Hilary Dart recently returned from a 10-day trip to Peru where she visited rural coffee farms and toured city coffee plants to learn what it takes to grow, process and transport the beans many of us take for granted.

Dart is the volunteer coordinator for BriarPatch Co-op, the store that helped finance her trip to Peru. The trip was hosted by Equal Exchange, a 25-year-old, employee-owned U.S. cooperative that buys fair trade coffee, tea and chocolate from farms all over the world.

The label “fair trade” has come into controversy in recent years as corporate giants like Nestle now label some of their products as such.

According to Equal Exchange: “Fair Trade is a way of doing business that ultimately aims to keep small farmers an active part of the world marketplace, and aims to empower consumers to make purchases that support their values.”

The idea is to cut out the middleman and give the consumer a high quality product at a fair price while paying the farmer a descent wage.

Dart joined a group of 10 people, storeowners and managers from all over the U.S. to learn firsthand how the complex fair trade market of coffee works.

“It was an educational work trip that was very interesting,” Dart said.

The group’s first stop was in the city of Piura in Northwestern Peru, where they toured a coffee plant owned by CEPICAFE – an umbrella organization representing 6,600 coffee, sugar and fruit producers from 90 separate organizations in the region.

At the plant, Dart observed the cleaning and separating of green coffee beans. CEPICAFE sells its premium beans to Equal Exchange. They are shipped to the U.S. for roasting.

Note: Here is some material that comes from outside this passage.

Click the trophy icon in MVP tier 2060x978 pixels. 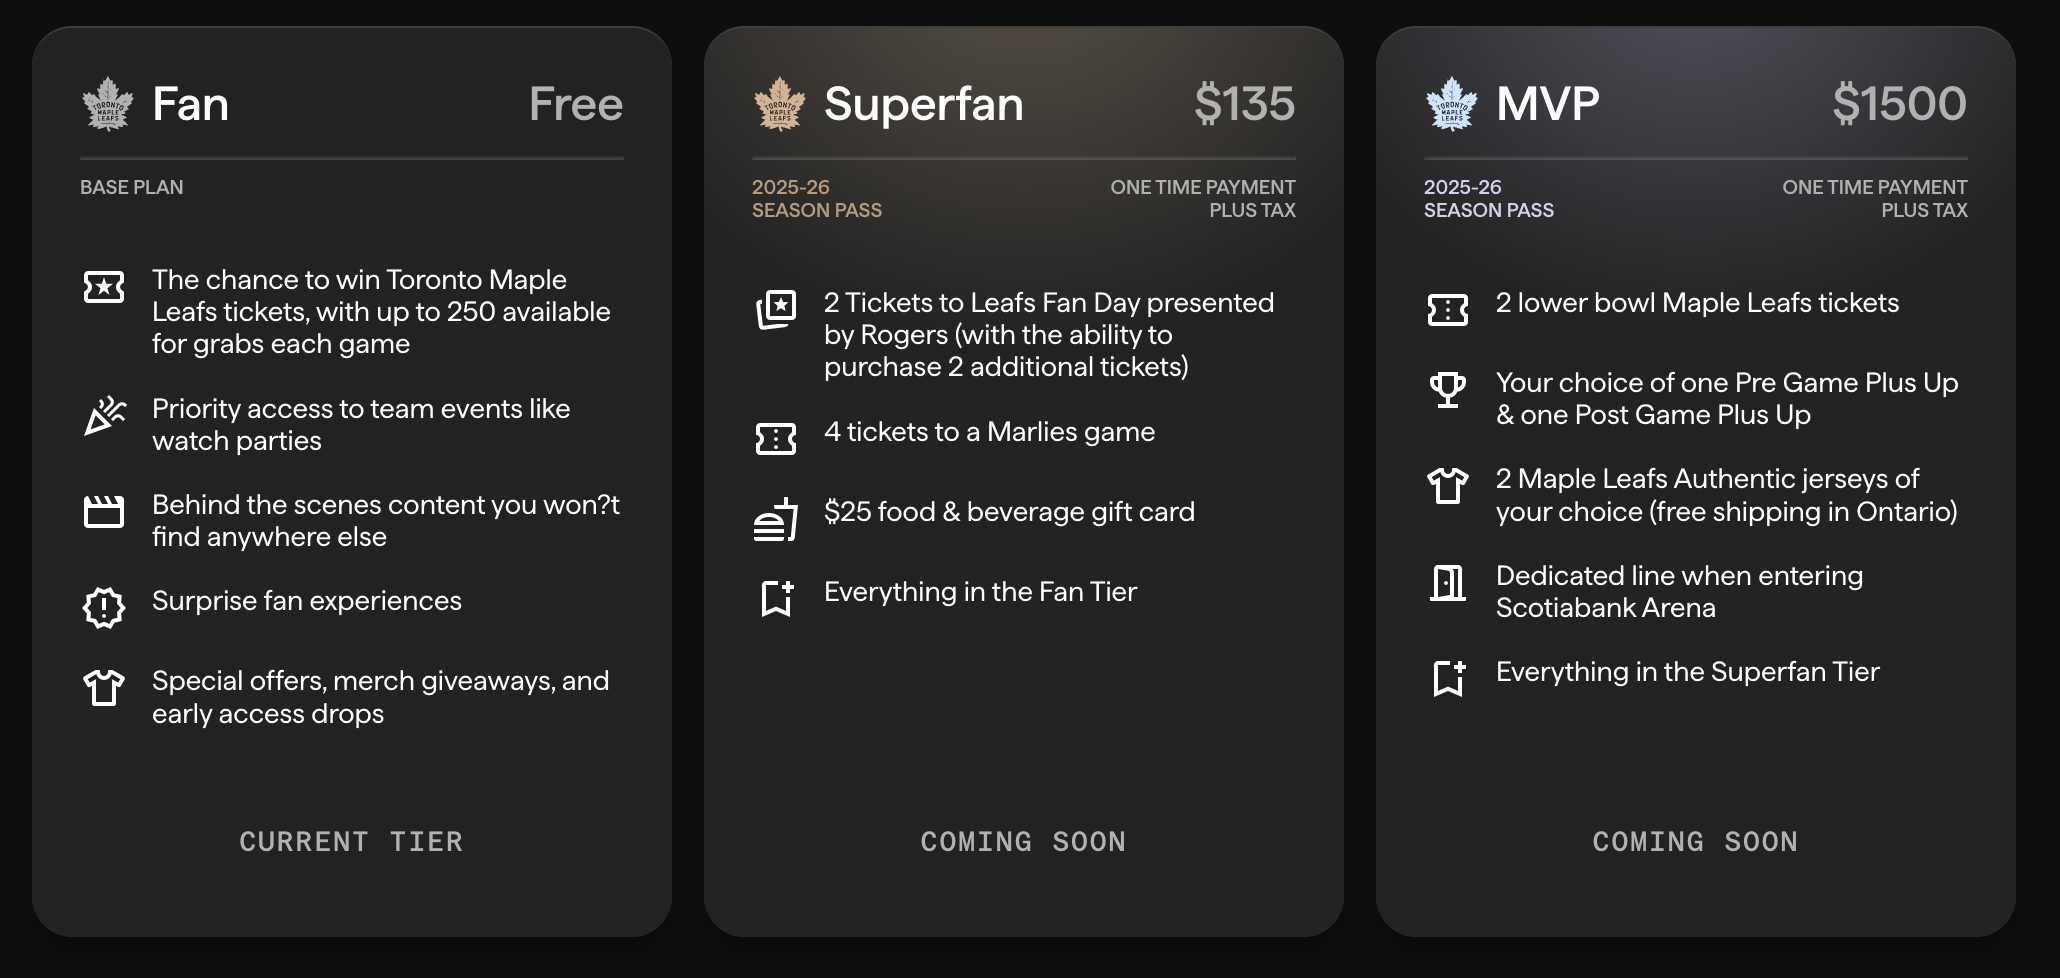tap(1448, 390)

After two days in the city, Dart and her group traveled along a winding dirt road, through rocky creek beds, to the small mountain village of about 500 people known as Coyona.

There, Dart stayed with a woman farmer and educator on land used to grow coffee and raise cows. Coffee grew on hillsides — rocky, dusty and steep. It was the dry season, winter, with temperatures in the 60s at night and 90s during the day — harvest time for coffee. Bananas, oranges and lime also grew.

“It seemed like they could use more help. I observed that a lot of farmers are elderly,” Dart said.

Economic improvements in the cities were enticing many of the village’s young people away from traditional farming life. Dart said she saw few people aged 16 to 50. The woman farmer she stayed with will be 65 in December.

Dart learned the fundamentals of coffee harvesting.

“I picked coffee beans. I was slow to climb those hills,” she said.

Besides the steep terrain, broken limbs from coffee and banana trees littered the ground, making tripping hazards for the newcomers.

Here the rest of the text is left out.